Thus all experienced phenomena are devoid of permanent and eternal substance i.e. experiences are transitory, just as our feelings come and go, and our mood gradually revolves around the moderate centre of calm, the "eye of the storm".

For what is memory's purpose except to help us learn from our mistakes?
Its seeming permanence is an illusion, much like chips of volatile memory in a computer do not retain data when the power is turned off.

Accordingly, emptiness confirms that all experienced phenomenon are experienced and existent, being devoid of eternal substance.

Since they are experienced, they are not labels but actually based on experience.

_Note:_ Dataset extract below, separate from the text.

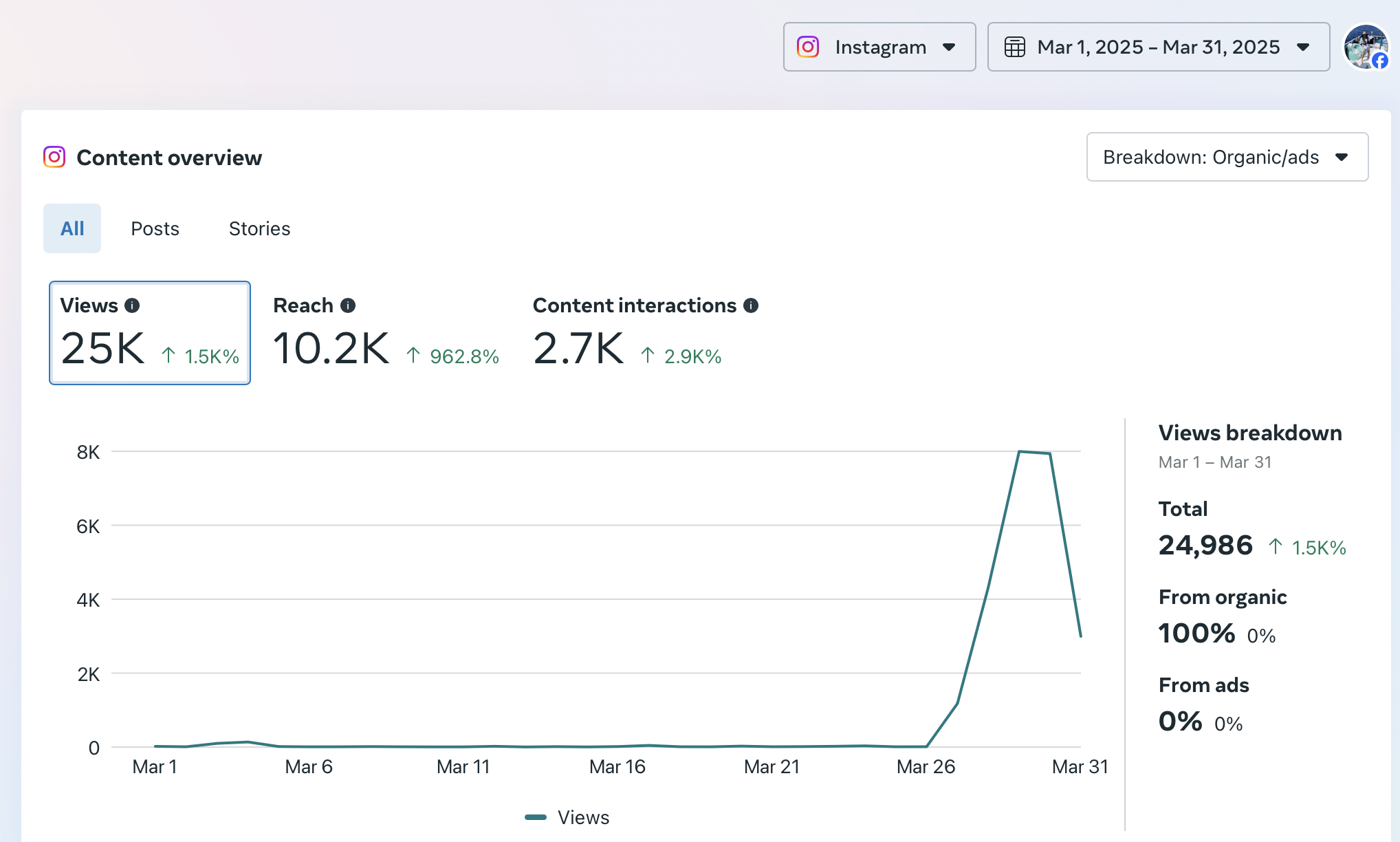Click the Reach info icon
Image resolution: width=1400 pixels, height=842 pixels.
click(348, 305)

So if I feel sad (phenomenon), that is experienced as sadness (noumenon). Ergo, sadness is a cosmic quality in the sense that it may be experienced by all sentient beings. Thus in this sense, "cosmic" means "generalized". Likewise, "feeling sad" is what I feel, which is specific to me.

Thus feelings are specific to each sentient beings, while emotions such as sadness may be generally felt by all sentient beings.

However, abstractions of the mind such as Dr Who, an imaginary character in a fiction of a quasi-scientific nature, are experienced phenomenon which only exists in the mind (the sixth sense) but not in the real world.

Instead the actual noumenon of Dr Who would be when a bunch of Whovians share their experience of the phenomenon called Dr Who with each other!

For the cosmic experience of the mind-only phenomenon called Dr Who is the shared experiences of people of like mind discussing Dr Who based on the particular series they've watched.

One could certainly say this is true of the Buddha and even Jesus, though fundamentalists would beg to differ.

On this note I will conclude this article by stating again that Buddhism helps people generalize their personal experiences either through empathy or through sharing with like-minded people their personal experience of phenomena.